La Chine exerce ainsi une influence économique de premier plan dans l’ordre international. Cela transparaît dans sa politique étrangère. Elle est à la fois un partenaire commercial et un rival stratégique des Etats-Unis et ce, sans chercher à supplanter Washington dans le rôle de police mondiale. Son armée grossit sans cesse.
La Chine dispose de toujours plus de moyens et elle investit dans la technologie et les applications militaires de l’intelligence artificielle. Le programme «Une ceinture, une route» est un plan exhaustif de construction d’infrastructures terrestres et maritimes. Il s’agit de placer le pays au cœur du commerce international.
Le réseau prévu englobera six corridors commerciaux avec des installations portuaires, des chemins de fer, des pipelines et des réseaux de fibre optique. Il faut y voir sans doute l’accès à de nouveaux marchés et le contrôle des infrastructurelles essentielles mais aussi une vision d’un nouvel ordre mondial, jugé injuste et biaisé à l’égard des puissances émergentes.
Ne pas verser dans l’hégémonie ni dans l’impérialisme: tel est le crédo officiel. Faire mieux donc avec un régime communiste et une économie ouverte: un défi historique. Ce qui pose le problème de l’antagonisme entre la Chine et l’Occident avec cette particularité de principe: celle de l’idéologie.
L’économie chinoise est diversifiée. Sa structure économique permet aux entreprises privées de prospérer aux côtés d’un secteur public puissant. Une économie qui n’est pas isolée de l’Occident. Elle est de plus en plus intégrée à l’économie mondiale. Au surplus, le parti communiste chinois (PCC) s’est grandement éloigné de ses objectifs initiaux. Le communisme est remplacé par la prospérité commune, le marxisme par le nationalisme et le confucianisme. Le régime est fondé sur le monocratisme partisan mais il n’hésite pas à interagir avec d’autres régimes –dont des démocraties libérales. Une coexistence pacifique, parfois rugueuse...
En politique étrangère, le principal objectif du PCC doit être de neutraliser toute force qui pourrait menacer sa stabilité. Sa légitimité. Et sa longévité. Le discours officiel est de promouvoir la «démocratie socialiste», de mettre en relief les particularités culturelles de la Chine ou son «exceptionnalisme» et de critiquer la «démocratie occidentale», appelée aussi communément la «démocratie bourgeoise».
Sur un autre plan, la Chine défend activement le principe de «non-ingérence» dans les affaires intérieures des autres pays.

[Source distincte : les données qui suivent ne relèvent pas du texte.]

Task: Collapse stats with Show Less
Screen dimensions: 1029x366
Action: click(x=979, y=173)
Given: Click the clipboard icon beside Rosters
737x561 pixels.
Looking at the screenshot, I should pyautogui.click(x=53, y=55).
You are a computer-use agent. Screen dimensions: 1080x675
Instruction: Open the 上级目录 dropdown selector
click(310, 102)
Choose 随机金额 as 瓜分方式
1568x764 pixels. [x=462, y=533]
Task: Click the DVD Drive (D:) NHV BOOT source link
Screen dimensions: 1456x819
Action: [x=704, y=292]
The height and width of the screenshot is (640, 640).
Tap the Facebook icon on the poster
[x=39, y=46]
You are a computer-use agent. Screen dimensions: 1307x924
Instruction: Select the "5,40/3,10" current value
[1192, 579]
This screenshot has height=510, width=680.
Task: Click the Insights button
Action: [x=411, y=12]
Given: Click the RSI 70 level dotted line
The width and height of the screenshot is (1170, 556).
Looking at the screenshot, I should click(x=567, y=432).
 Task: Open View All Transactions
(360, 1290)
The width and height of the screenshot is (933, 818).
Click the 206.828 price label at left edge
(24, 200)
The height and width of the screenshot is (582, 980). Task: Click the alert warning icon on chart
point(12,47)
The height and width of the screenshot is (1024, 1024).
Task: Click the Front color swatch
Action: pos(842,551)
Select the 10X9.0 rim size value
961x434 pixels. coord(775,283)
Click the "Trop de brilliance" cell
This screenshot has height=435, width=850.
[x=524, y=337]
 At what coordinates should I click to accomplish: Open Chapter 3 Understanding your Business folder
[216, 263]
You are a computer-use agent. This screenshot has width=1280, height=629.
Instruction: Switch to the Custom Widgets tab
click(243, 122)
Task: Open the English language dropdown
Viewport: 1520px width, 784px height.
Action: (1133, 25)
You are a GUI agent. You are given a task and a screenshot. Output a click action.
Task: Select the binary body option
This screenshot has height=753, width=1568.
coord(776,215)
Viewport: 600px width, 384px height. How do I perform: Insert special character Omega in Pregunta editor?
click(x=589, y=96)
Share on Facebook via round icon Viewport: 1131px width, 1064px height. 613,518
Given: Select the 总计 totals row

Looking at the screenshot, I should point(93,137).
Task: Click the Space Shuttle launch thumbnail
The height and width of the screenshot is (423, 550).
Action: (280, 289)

Elle soutient que la souveraineté est intouchable, qu’elle ne saurait être remise en question au nom des droits de la personne ou même de la responsabilité de protéger et qu’il importe de se distancier des valeurs occidentales et des normes qui s’y attachent (droits de l’homme, libertés individuelles, respect de la vie privée…).
Depuis une dizaine d’années, la Chine déploie une stratégie offensive en la matière avec une forte dimension idéologique, insistant sur les échecs et les vicissitudes des démocraties libérales. Un modèle repris et assumé en Russie, en Turquie et dans des latitudes du Sud... Une altérité globale pouvant nourrir des formes diverses de conflictualité.